Hilary Parker | Math 155 Project

HOME | DESIGN | MICROARRAY SAMPLES | NORMALIZATION | SIGNIFICANCE TESTING | SAM | H. CLUSTERING | PAM CLUSTERING | PAM CLASSIFICATION | CONCLUSIONS

This web page was produced as an assignment for a course on Statistical Analysis of Microarray Data at Pomona College.

The normalization procedure used in this project was the Loess method, which is a Robust regression method. With user-specified parameters, the algorithm for normalization is basically a series of weighted linear regressions over a small subset of the data, repeated many times and smoothed to create a best-fit line.

The MA plots below display data before and after loess normalization for two arrays (5 and 6). In the case of loess plots, the M's for each A-value are determined using the loess fit described above. Notice how in both cases, after normalization the data appear to be centered over the M=0 line, but not before. This is especially apparent in array 6, where a significant positive trend is essentially erased with normalization.

Boxplots for each of the arrays before and after normalization are displayed below.

Note that the y-axis is quite different for each plot. Arrays 26 and 34 look as though normalization actually skewed the data more, although MA plots do not indicate such a drastic change in M-values.

Boxplots of the background confirm what we saw visually with the microarray chip - the background data is very noisy.

Next, normalization was tested two ways (Kolmogorov-Smirnov method and Looney and Gulledge method).

Using 50 randomly selected genes, the following p-values were obtained using the KS method:
0.177828
0.02952348*
0.5625915
0.516381
0.1233222
0.2360967
0.34369
0.09966977
0.1853652
0.3020463
0.04049711*
0.0702582
0.00320633*
3.040773e-05*
0.1848228
0.9039434
0.1461928
0.02026443*
0.03136127*
0.8024172
0.006344712*
0.5064732
0.1773753
0.6533653
0.1195844
0.009225614*
0.1996645
0.01036490*
0.5589412
0.675567
0.8987557
0.03379657*
0.1580227
0.0372678*
0.7973501
0.1790031
0.1819115
0.7938111
0.4737908
0.5437275
0.09287292
0.01194443*
0.06556916
0.004963614*
0.2068782
0.6062126
0.1652469
0.01839006*
0.07193951
0.2956484

Samples with stars are significant at the 0.05 level, indicating that we can reject the null hypothesis that they are normal. Note that we would expect approximately 2-3 type I errors in 50 samples, but we have 14. This may suggest that our data is not reliably normalized.
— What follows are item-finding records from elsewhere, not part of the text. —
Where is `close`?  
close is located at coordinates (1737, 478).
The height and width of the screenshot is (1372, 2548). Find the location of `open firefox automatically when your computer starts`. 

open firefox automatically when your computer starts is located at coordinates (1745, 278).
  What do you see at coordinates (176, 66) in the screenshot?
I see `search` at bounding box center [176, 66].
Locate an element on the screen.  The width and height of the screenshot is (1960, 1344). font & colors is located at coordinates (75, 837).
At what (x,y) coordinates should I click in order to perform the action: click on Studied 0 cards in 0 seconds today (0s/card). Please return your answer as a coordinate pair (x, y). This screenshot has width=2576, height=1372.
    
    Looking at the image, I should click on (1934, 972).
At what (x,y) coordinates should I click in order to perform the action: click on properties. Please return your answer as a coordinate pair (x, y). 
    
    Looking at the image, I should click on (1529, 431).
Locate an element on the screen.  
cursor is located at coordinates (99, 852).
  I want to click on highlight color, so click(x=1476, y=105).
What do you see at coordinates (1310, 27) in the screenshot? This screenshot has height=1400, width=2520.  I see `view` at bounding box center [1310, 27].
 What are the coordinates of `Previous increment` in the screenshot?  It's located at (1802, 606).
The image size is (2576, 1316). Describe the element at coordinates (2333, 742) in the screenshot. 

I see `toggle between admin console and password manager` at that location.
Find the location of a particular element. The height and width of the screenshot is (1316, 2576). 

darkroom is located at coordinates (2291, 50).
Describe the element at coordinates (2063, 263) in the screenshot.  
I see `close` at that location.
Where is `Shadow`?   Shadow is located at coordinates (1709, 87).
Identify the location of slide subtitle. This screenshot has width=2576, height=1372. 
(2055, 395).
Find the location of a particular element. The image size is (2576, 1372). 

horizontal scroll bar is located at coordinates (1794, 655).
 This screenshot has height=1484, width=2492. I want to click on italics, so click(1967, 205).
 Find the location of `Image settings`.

The next test for normality was the Looney & Gulledge test of normality, which finds the correlation coefficient of the qq-plot of normal quantiles and determines its significance. The correlations are listed below. Note that 34 arrays were used in total, so at a 0.05 level, the critical value from a Looney table is 0.968. Stars are placed next to values that are significantly different from normal.

0.907135*
0.7911997*
0.8533497*
0.9820423
0.9657144*
0.9847417
0.8433906*
0.95118*
0.7972965*
0.9397885*
0.8361207*
0.9109652*
0.914329*
0.9211378*
0.8658665*
0.9493248*
0.920989*
0.9527418*
0.8242175*
0.8843698*
0.9065188*
0.756679*
0.7891022*
0.9142712*
0.848973*
0.9721124
0.9738254
0.9534558*
0.9300567*
0.7930633*
0.883229*
0.6168813*
0.9860473
0.774802*
0.901778*
0.9948245
0.7889048*
0.941132*
0.7807806*
0.740908*
0.819511*
0.9040048*
0.7649094*
0.9756437
0.7799284*
0.9495617*
0.9864484
0.9088602*
0.7422973*
0.9724674

Clearly, most genes fail the qq-plot test for normality. One factor that was not taken into consideration is that for some of the genes above, they may have had "NA" entries in one or more of the arrays. As such, a different critical value should be used for them. However, an efficient means to find these critical values was not known by me.